## Required action
Using the birdwatching text on Cornwall and the Isles of Scilly, answer each question on its own numbered line.
1. How far off the coast of Land's End do the Isles of Scilly lie?
2. Which two reserves does the RSPB manage in Cornwall?
3. Which winds make St Ives Island especially good for sea watching?

## Source document
•••
Cornwall, a long, narrow peninsula that juts out into the Atlantic like the toe of a boot, and the Isles of Scilly, an archipelago of five inhabited and some fifty uninhabited islands lying twenty eight miles off the coast of Land's End, are the envy of the British birdwatching community for the countless unexpected species that turn up each year in spring and autumn, migrants blown off course or overshooting their target.
The Isles of Scilly, whose species list now stands at over four hundred - more than any other single site in Europe - represent the first and last landfall for thousands of miles, and are justly famous for being the best location in Europe to spot rare birds of passage. With the mildest weather in the UK, both Cornwall and the Isles of Scilly turn up a surprising variety of habitats, from exposed high moorland to lush, sub-tropical valleys to rugged cliffs.
The RSPB manage two reserves in Cornwall, one at Marazion Marsh, their most southerly reserve, and another at Hayle Estuary, the UK's most southerly estuary and one of the few that never freezes. In addition to these, countless local nature reserves and bird sanctuaries offer peaceful feeding and breeding grounds to rare and scarce birds, such as the uninhabited island of Annet, on Scilly, home to one of Britain's last remaining Puffin colonies.
St Ives Island, jutting out into the sea between the harbour and Porthmeor Beach, is thought by some to be the one of the best autumn sea watching sites in Europe, especially when strong northerly or north-westerly winds trap birds in the confines of St Ives Bay.
•••
## Collected material
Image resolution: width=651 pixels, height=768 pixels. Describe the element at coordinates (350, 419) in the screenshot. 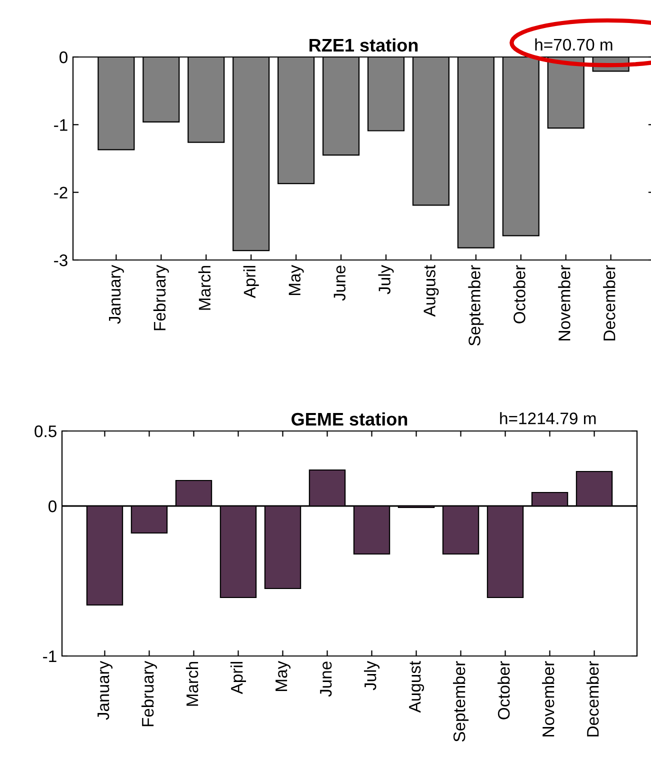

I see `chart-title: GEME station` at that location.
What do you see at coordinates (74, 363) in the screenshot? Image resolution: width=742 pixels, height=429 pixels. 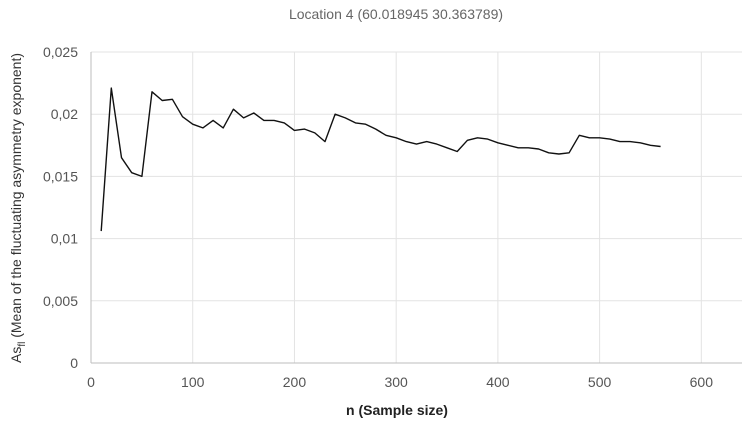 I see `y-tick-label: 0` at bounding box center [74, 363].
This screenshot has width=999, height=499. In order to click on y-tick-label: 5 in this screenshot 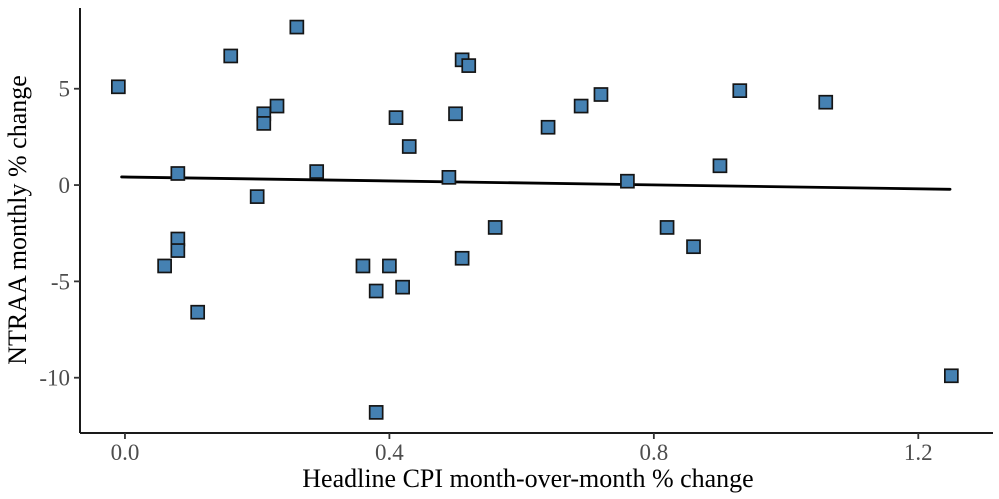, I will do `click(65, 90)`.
•••
## Completed task
1. Twenty eight miles.
2. Marazion Marsh and Hayle Estuary.
3. Strong northerly or north-westerly winds.